Managing files with Node.js and MongoDB GridFS

I've been working for a while with a pretty small team on a large(ish) project ( and of course in node.js) and being a personal project we used and tested a few "new and fancy" things.

The technology stack was pretty simple, Nginx serving us on the front of the battle field and passing some of the requests to the node.js web server. For data storage we went with MongoDB, we hopped on the NoSQL wagon and just rolled with it. And as in many other projects we needed some sort of file management. Did some research and had to give a try to gridfs. So we used gridfs to manage and serve images (and in the future also other files too).

What’s this GridFS

To be short MongoDB can be used as a file system.

From the manual:

GridFS is a specification for storing and retrieving files that exceed the BSON-document size limit of 16MB. Instead of storing a file in a single document, GridFS divides a file into parts, or chunks, and stores each of those chunks as a separate document.

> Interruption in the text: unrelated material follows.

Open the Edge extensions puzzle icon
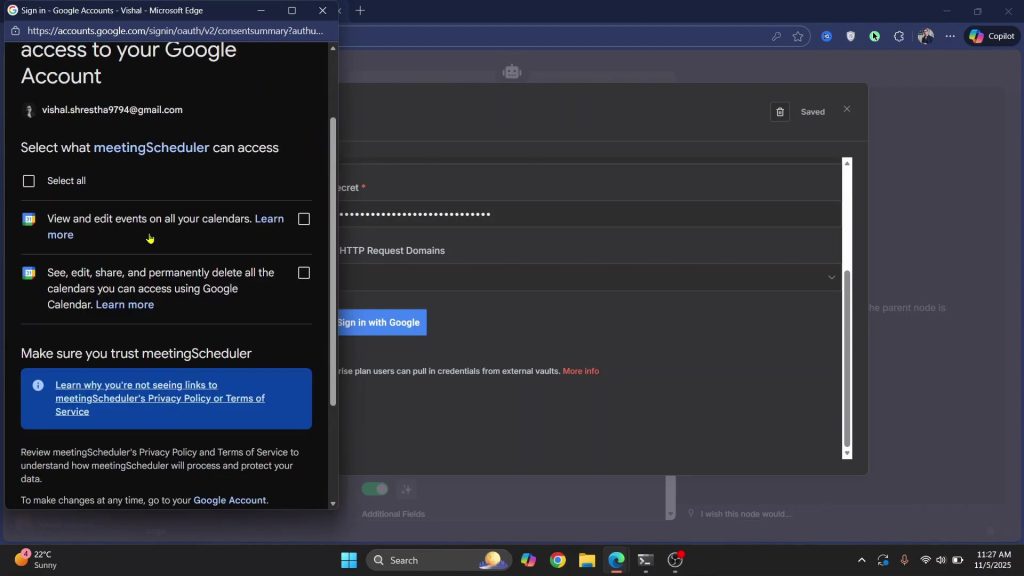The width and height of the screenshot is (1024, 576). coord(898,36)
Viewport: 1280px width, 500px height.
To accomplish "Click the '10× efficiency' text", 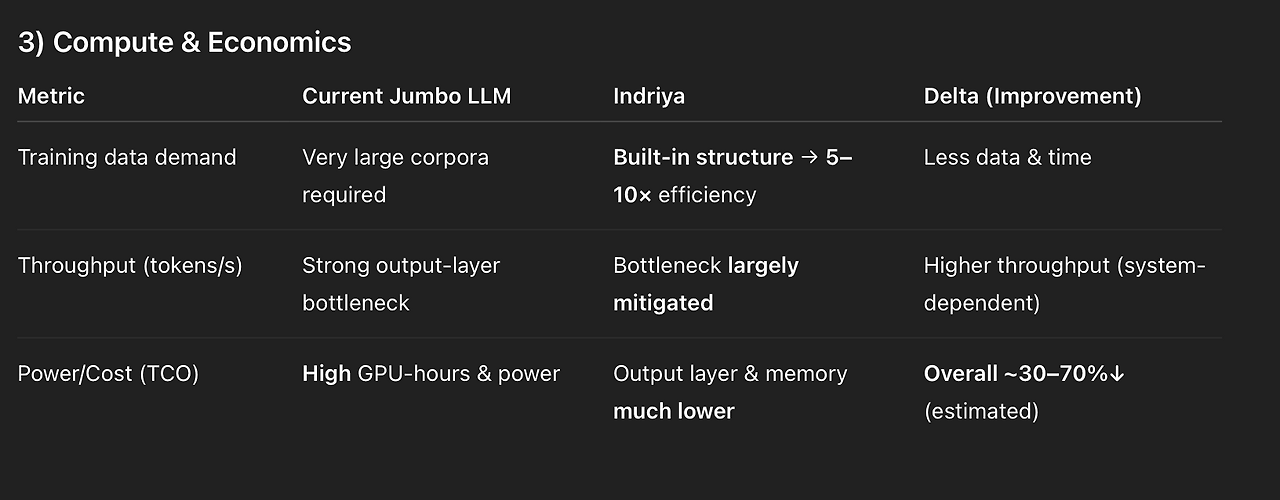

Probably now you ask yourself, can I store files smaller than 16MB? the answer is YES. You can store any size of files, all the files are going to be chopped up in chunks. Should I use gridfs if my files are under 16MB? It depends on your use case, I would suggest you do to some tests and research before using it, maybe it's enough to use the simple BSON model.

So for using gridfs the advantages are numerous, for example you can take advantage of load balancing and data replication features over multiple machines for storing files. Also your files are splitted in small chunks. So for example getting a portion of your video file should be fairly easy to do.

GridFS by default uses two collections: fs.files and fs.chunks to store the file's metadata and the chunks. Each entry in the chunks collection represents a small piece from a file. A document from the chunks collection contains the following fields:

{
  "_id" : <ObjectId>,
  "files_id" : <ObjectId>,
  "n" : <num>,
  "data" : <binary>
}

The files collection holds the parent file for the chunks. Applications may add additional fields to the document. An example document from the files collection could look like this:

{
  "_id" : <ObjectId>,
  "length" : <num>,
  "chunkSize" : <num>,
  "uploadDate" : <timestamp>,
  "md5" : <hash>,

  "filename" : <string>,
  "contentType" : <string>,
  "aliases" : <string array>,
  "metadata" : <dataObject>,
}

Node.js integration

As express.js is so popular I’m going to jump right ahead and show you a simple integration. I’m going to use some existing code from one of my previous posts about file upload

I’m going to use mongoose as it’s a fairly familiar module for mongodb. Create a separate file mongoose.js for your mongoose configuration and DB connection. Also I’m going to use gridfs-stream to stream files to and from mongo.

var mongoose = require('mongoose');  
var Grid = require('gridfs-stream');

// @param {Object} app - express app instance
module.exports.init = function(app) {  
  var Schema;
  var conn;

  Grid.mongo = mongoose.mongo;
  conn = mongoose.createConnection(‘mongodb://localhost/aswome_db’);
  conn.once('open', function () {
    var gfs = Grid(conn.db);
    app.set('gridfs', gfs);
    // all set!
  });

  app.set('mongoose', mongoose);
  Schema = mongoose.Schema;
  // setup the schema for DB
  require('../db/schema')(Schema, app);
};

Now you can use it in a controller of your choice. Let’s create a file file_controller.js this will upload a file to the server write it into the database and delete the temporary file from the disk. The best part is that you can use streams to write into the database.

var shortId = require('shortid');

// @param {Object} app - express app instance
module.exports = function(app) {  
  // get the gridfs instance
  var gridfs = app.get('gridfs');

  return {
    upload: function(req, res, next) {
      var is;
      var os;
      //get the extenstion of the file
      var extension = req.files.file.path.split(/[. ]+/).pop();
      is = fs.createReadStream(req.files.file.path);
      os = gridfs.createWriteStream({ filename: shortId.generate()+'.'+extension });
      is.pipe(os);

      os.on('close', function (file) {
        //delete file from temp folder
        fs.unlink(req.files.file.path, function() {
          res.json(200, file);
        });
      });
    } 
  };
};

Reading a file from gridfs should be fairly easy. Just add a new method to your controller.

getFileById: function(req, res, next) {  
      var readstream = gridfs.createReadStream({
        _id: req.params.fileId
      });
      req.on('error', function(err) {
        res.send(500, err);
      });
      readstream.on('error', function (err) {
        res.send(500, err);
      });
      readstream.pipe(res);
}

The best thing is that you can store additional information with the files. So for example file access policies should be straightforward to implement, and could be stored with your files inside the files collection.

Is GridFS fast and reliable enough for production?

I came across this stackoverflow question, you also may find it usefull. From my perspective it’s a simpler way to implement file management systems as it’s straightforward gives you a lot of flexibility and out of the box features. And for some reasons I can live with the slowness it adds.

There is also a nice article about the performance of GridFS.

What can be improved?

If you are using nginx to serve static files then it could be nice to integrate it directly with gridfs to server the images and add caching to them. And as my earlier research showed me this can be done pretty fast and simple, but this could be a topic of another post.

Thanks for reading.